**PROMPT**
Give back the line below containing "This screenshot has height=1152, width=1965." and every later line, exactly.

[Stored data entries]
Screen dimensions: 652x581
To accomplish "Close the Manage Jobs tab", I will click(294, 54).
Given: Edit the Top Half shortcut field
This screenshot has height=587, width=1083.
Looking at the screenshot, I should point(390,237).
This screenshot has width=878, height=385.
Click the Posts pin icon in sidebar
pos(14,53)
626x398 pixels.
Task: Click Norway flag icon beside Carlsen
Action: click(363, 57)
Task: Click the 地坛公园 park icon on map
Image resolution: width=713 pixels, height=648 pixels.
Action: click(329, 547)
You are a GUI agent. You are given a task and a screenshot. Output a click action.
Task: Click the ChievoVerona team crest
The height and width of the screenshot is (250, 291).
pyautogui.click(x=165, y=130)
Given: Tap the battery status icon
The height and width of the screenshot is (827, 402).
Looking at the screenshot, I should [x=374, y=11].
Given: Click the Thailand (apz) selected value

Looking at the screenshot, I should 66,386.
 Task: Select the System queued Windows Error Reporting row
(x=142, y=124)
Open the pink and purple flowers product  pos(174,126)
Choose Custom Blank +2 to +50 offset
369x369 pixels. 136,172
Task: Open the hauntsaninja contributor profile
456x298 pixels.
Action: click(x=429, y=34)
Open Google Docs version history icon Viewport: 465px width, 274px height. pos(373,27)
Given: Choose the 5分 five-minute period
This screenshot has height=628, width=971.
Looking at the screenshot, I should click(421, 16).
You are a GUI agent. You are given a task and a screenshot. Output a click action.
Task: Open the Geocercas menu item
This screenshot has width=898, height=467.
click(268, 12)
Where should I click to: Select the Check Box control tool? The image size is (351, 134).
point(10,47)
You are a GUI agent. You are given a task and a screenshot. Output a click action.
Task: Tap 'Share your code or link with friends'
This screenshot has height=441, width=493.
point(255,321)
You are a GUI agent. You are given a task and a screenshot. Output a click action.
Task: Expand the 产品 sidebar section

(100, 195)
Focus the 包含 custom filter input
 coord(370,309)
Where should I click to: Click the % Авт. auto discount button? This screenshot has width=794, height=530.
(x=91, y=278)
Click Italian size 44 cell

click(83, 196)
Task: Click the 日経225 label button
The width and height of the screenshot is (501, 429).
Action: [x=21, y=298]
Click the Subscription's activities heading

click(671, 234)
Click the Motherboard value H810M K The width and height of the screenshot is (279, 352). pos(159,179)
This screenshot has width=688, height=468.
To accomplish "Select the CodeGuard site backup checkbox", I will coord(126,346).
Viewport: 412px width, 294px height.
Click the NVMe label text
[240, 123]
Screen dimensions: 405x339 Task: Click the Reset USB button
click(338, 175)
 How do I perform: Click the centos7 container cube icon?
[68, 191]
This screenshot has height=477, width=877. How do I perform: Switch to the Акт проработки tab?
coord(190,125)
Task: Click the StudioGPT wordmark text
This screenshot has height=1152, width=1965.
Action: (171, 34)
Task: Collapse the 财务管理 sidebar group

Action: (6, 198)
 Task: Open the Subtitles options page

**OUTPUT FOR THIS TASK**
This screenshot has height=1152, width=1965.
Action: (171, 34)
Task: Collapse the 财务管理 sidebar group

Action: (6, 198)
 Task: Open the Subtitles options page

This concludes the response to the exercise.